# Data Processing

This notebook demonstrates how to use `tgml` for common data processing tasks on graphs stored in `TigerGraph`.

## Define Graph

Conceptually, the `TigerGraph` class represents the graph stored in the database. Under the hood, it stores the necessary information to communicate with the TigerGraph database. It can read `username` and `password` from environment variables `TGUSERNAME` and `TGPASSWORD`. Hence, we recommend storing those credentials in the environment variables or in a `.env` file instead of hardcoding them in code. However, if you do provide `username` and `password` to this class constructor, the environment variables will be ignored.

In [1]:
from tgml.data import TigerGraph

Args to the `TigerGraph` class:
*    host (str, ): Address of the server. Defaults to "http://localhost".
*    graph (str, ): Name of the graph.

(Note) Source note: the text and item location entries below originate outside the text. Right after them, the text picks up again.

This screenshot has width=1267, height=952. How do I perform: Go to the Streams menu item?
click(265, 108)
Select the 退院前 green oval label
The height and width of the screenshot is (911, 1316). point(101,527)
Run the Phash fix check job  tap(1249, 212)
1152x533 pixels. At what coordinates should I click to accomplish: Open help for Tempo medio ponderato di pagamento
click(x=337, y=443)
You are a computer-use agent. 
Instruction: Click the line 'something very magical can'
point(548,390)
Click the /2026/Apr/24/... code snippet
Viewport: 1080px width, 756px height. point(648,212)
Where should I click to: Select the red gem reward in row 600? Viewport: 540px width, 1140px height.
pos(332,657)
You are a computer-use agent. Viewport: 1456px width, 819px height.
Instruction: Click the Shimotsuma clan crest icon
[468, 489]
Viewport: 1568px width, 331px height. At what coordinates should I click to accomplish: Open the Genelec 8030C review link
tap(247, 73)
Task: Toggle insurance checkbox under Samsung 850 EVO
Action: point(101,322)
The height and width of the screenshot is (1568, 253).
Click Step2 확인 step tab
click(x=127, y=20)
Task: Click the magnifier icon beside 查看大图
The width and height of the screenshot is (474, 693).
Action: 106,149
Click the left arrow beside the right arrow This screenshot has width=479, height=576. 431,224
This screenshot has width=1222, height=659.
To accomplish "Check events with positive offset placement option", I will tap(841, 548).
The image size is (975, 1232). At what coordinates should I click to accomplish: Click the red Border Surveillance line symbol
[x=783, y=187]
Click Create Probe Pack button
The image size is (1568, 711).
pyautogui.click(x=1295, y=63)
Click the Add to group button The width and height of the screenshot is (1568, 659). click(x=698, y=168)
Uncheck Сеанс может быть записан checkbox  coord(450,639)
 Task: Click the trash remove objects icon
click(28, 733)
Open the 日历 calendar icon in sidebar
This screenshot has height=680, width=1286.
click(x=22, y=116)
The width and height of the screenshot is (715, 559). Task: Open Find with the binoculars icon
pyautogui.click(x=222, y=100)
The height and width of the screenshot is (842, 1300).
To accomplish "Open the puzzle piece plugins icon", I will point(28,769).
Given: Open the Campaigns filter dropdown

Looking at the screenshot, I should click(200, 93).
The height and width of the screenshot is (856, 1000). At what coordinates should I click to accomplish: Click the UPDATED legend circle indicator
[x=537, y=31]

Defaults to None.
*    username (str, optional): Username. Defaults to None.
*    password (str, optional): Password for the user. Defaults to None.
*    rest_port (str, optional): Port for the REST endpoint. Defaults to "9000".
*    gs_port (str, optional): Port for GraphStudio. Defaults to "14240".
*    token_auth (bool, optional): Whether to use token authentication. If True, token authentication must be turned on in the TigerGraph database server. Defaults to True.

In [2]:
tgraph = TigerGraph(host = "http://35.230.92.92",
                    graph = "Cora",
                    username = "tigergraph",
                    password = "tigergraphml")

In [3]:
tgraph.info()

Using graph 'Cora'
---- Graph Cora
Vertex Types: 
  - VERTEX Paper(PRIMARY_ID id INT, x LIST<INT>, y INT, train_mask BOOL, val_mask BOOL, test_mask BOOL) WITH STATS="OUTDEGREE_BY_EDGETYPE", PRIMARY_ID_AS_ATTRIBUTE="true"
Edge Types: 
  - DIRECTED EDGE Cite(FROM Paper, TO Paper)

Graphs: 
  - Graph Cora(Paper:v, Cite:e)
Jobs: 
  - CREATE LOADING JOB load_cora_data {
      DEFINE FILENAME edge_csv = "/home/tigergraph/data/Cora/edges.csv";
      DEFINE FILENAME node_csv = "/home/tigergraph/data/Cora/nodes.csv";
      LOAD node_csv TO VERTEX Paper VALUES($"id", SPLIT($"x", " "), $"y", $"train", $"valid", $"test") USING SEPARATOR=",", HEADER="true", EOL="\n";
      LOAD edge_csv TO EDGE Cite VALUES($"source", $"target") USING SEPARATOR=",", HEADER="true", EOL="\n";
    }

Queries: 
  - export_vertex_train_mask_val_mask_test_mask(string output_path) (installed v2)
  - get_vertex_number(string v_type, string filter_by) (installed v2)
  - train_test_vertex_split(string train_attr, string test_

In [4]:
tgraph.number_of_vertices()

2708

In [5]:
tgraph.number_of_vertices("Paper")

2708

In [6]:
tgraph.number_of_edges()

10556

In [7]:
tgraph.number_of_edges("Cite")

10556

## Train/Validation/Test Split

In [13]:
from tgml.utils import split_vertices

`tgml` provide a utility function `split_vertices` to split vertices into a training, a validation, and a test set. More precisely, it creates 3 boolean attributes with each attribute indicating whether the vertex is in the corresponding set. For example, if you want to split the vertices into 80% train, 10% validation and 10% test, you can provide as arguments to the function `train_mask=0.8, val_mask=0.1, test_mask=0.1`. This will create 3 attributes `train_mask`, `val_mask`, `test_mask` in the graph, if they don't already exist. 80% of vertices will be set to `train_mask=1`, 10% to `val_mask=1`, and 10% to `test_mask=1` at random. There will be no overlap between the partitions. You can name the attributes however you like as long as you follow the format, such as `yesterday=0.8, today=0.1, tomorrow=0.1`, but we recommend something  meaningful. 

In [14]:
split_vertices(tgraph, train_mask=0.8, val_mask=0.1, test_mask=0.1)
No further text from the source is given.